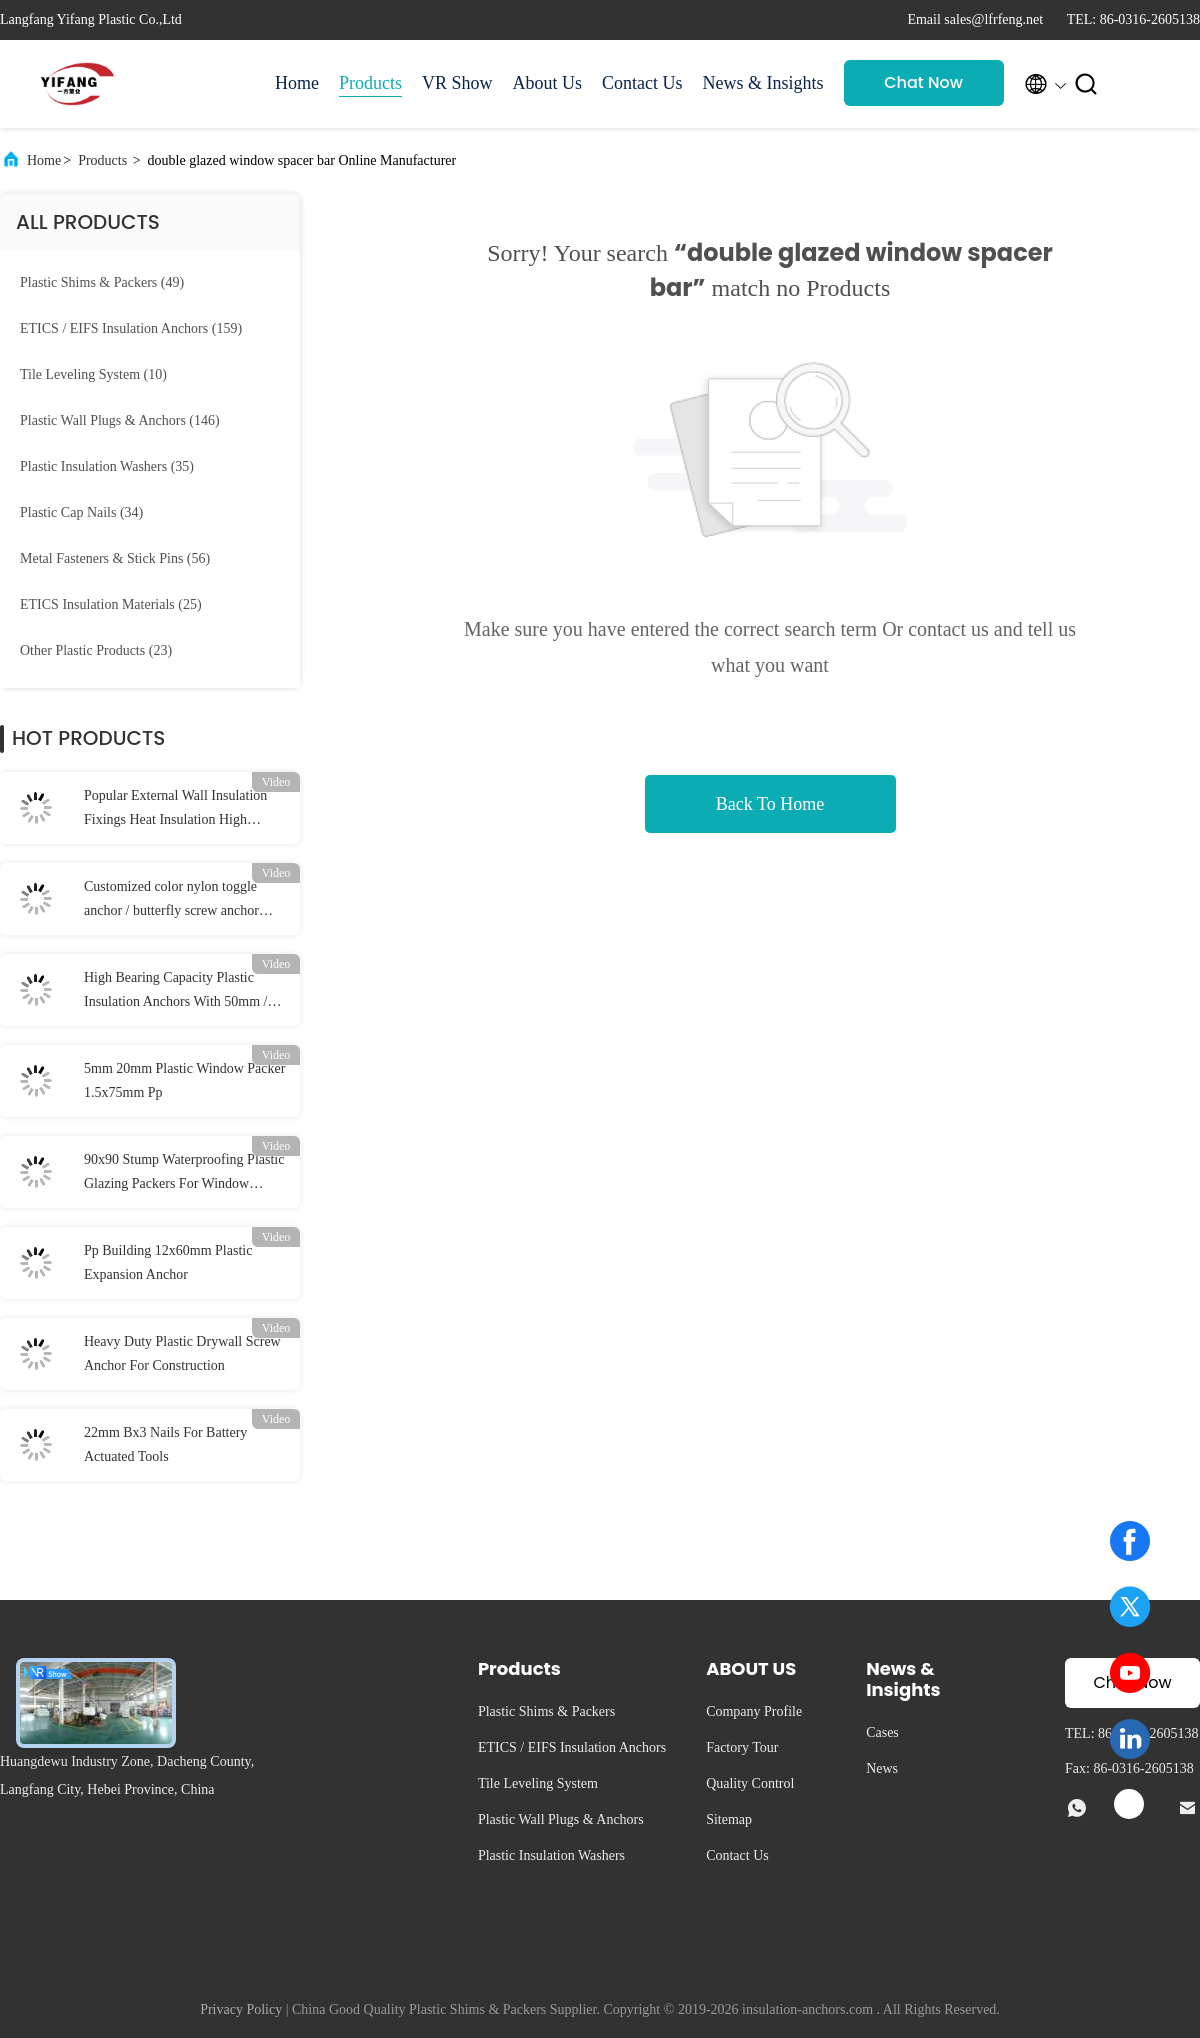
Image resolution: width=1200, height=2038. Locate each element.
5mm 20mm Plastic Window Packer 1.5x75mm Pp (184, 1080)
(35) (107, 466)
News (882, 1768)
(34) (81, 512)
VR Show (457, 83)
^^^^
REQUIREMENTS
Set out the lines above as a numbered list, omitting any blank lines and leaving the picture out.

TASK RESULT
1. Image resolution: width=1200, height=2038. Locate each element.
2. 5mm 20mm Plastic Window Packer 1.5x75mm Pp (184, 1080)
3. (35) (107, 466)
4. News (882, 1768)
5. (34) (81, 512)
6. VR Show (457, 83)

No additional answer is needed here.